Elevate yourself by exploring your thinking patterns. You may be in for a pleasant surprise as you may find hope in areas of despair or darkness.

You see the number on the weighing scales and frustrated, you want to throw away your diet plans. You know that this isn’t the best thing because of your health problems. On the rebound, you have a cupcake and telling yourself that you’ll try another diet in four weeks.

 Or maybe you and your partner have arguments regularly. You know this pattern has been present for many years, and you wish to separate because you don’t want to fight every day.

  Meanwhile, your eighteen-year-old has been struggling with anxiety since being bullied in middle school. This young person doesn’t have any friends and stays in their room when at home. Their grades are good, though, and they don’t do drugs.

At a cursory glance, these three vignettes don’t depict happiness or positivity. However, there are some nascent signs of hope and optimism.
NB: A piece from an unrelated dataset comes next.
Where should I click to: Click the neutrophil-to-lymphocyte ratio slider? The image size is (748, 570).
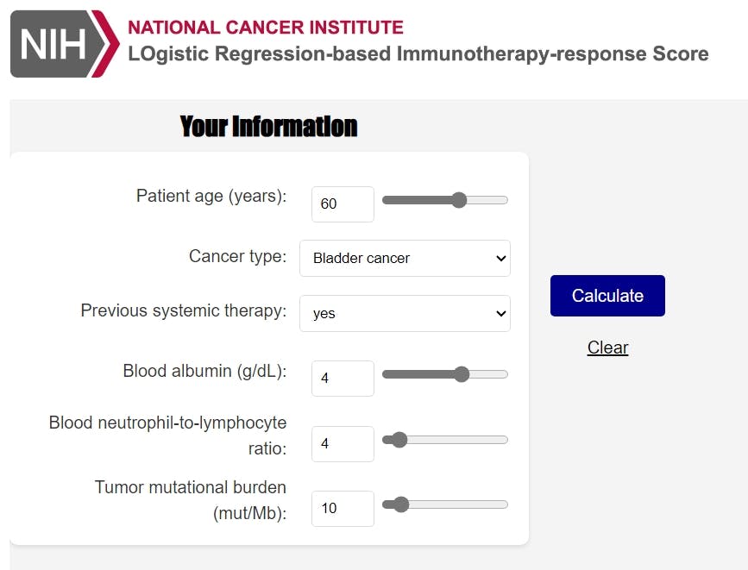[x=399, y=439]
  You plan to start your new diet but after a break. You show insight into your problems and know that you’ve to lose weight and increase your activities. You’ve already taken the first step towards your goal of having a healthy lifestyle by formulating a plan. But, as previously mentioned, you don’t lose hope or give up. What you need is to take the failure of your diet as an integral part of your lifestyle. Instead of eating the cupcake as a symbol of your diet failure, you can eat it to celebrate the adoption of your new lifestyle.

  As a couple, you’re still together. Keeping a log of your daily fights – intensity, frequency and theme – can help you to identify if your arguments are cyclical – in other words, about the same things over and over again. 
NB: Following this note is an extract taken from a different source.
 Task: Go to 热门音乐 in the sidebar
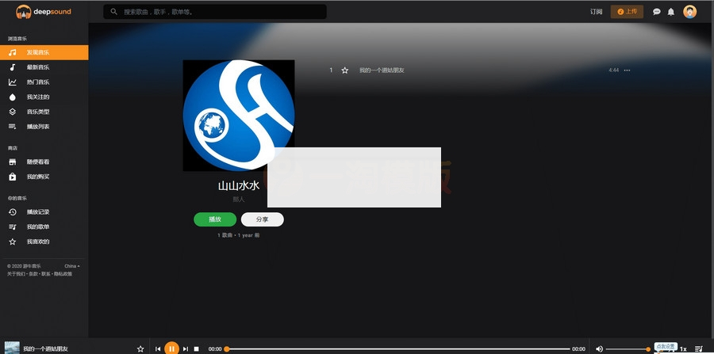click(x=38, y=82)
Once these issues which cause friction in your relationship are delineated, you can formulate a plan. You may realize that in your zeal for “perfection” in your relationship, you display ” an all or none” thinking pattern. Or on the other hand, you may discover that you and your partner have problems communicating due to your busy schedules.

  For your high-schooler, your concerns can be valid. Looking at their functioning, eating regularly, sleep pattern, and hygiene habits can be a starting point. Documenting the time of occurrence, intensity and duration of periods of irritability and outbursts may also help. Teenagers need time alone for self-reflection and to understand their individual needs. So, having a chat with your teen, for instance, when you drop them off at school, can help you to explore their feelings and thoughts. Since your child doesn’t have to take the school bus early in the morning, you will have them in a more amenable mood.

In closing, you’re hypervigilant means always looking for any aberrations in healthy behaviours that can lead to burnout. Exploring your thinking patterns may be a start for a healthier you -more options to resolve your ongoing issues, which at times can’t be ignored or minimized.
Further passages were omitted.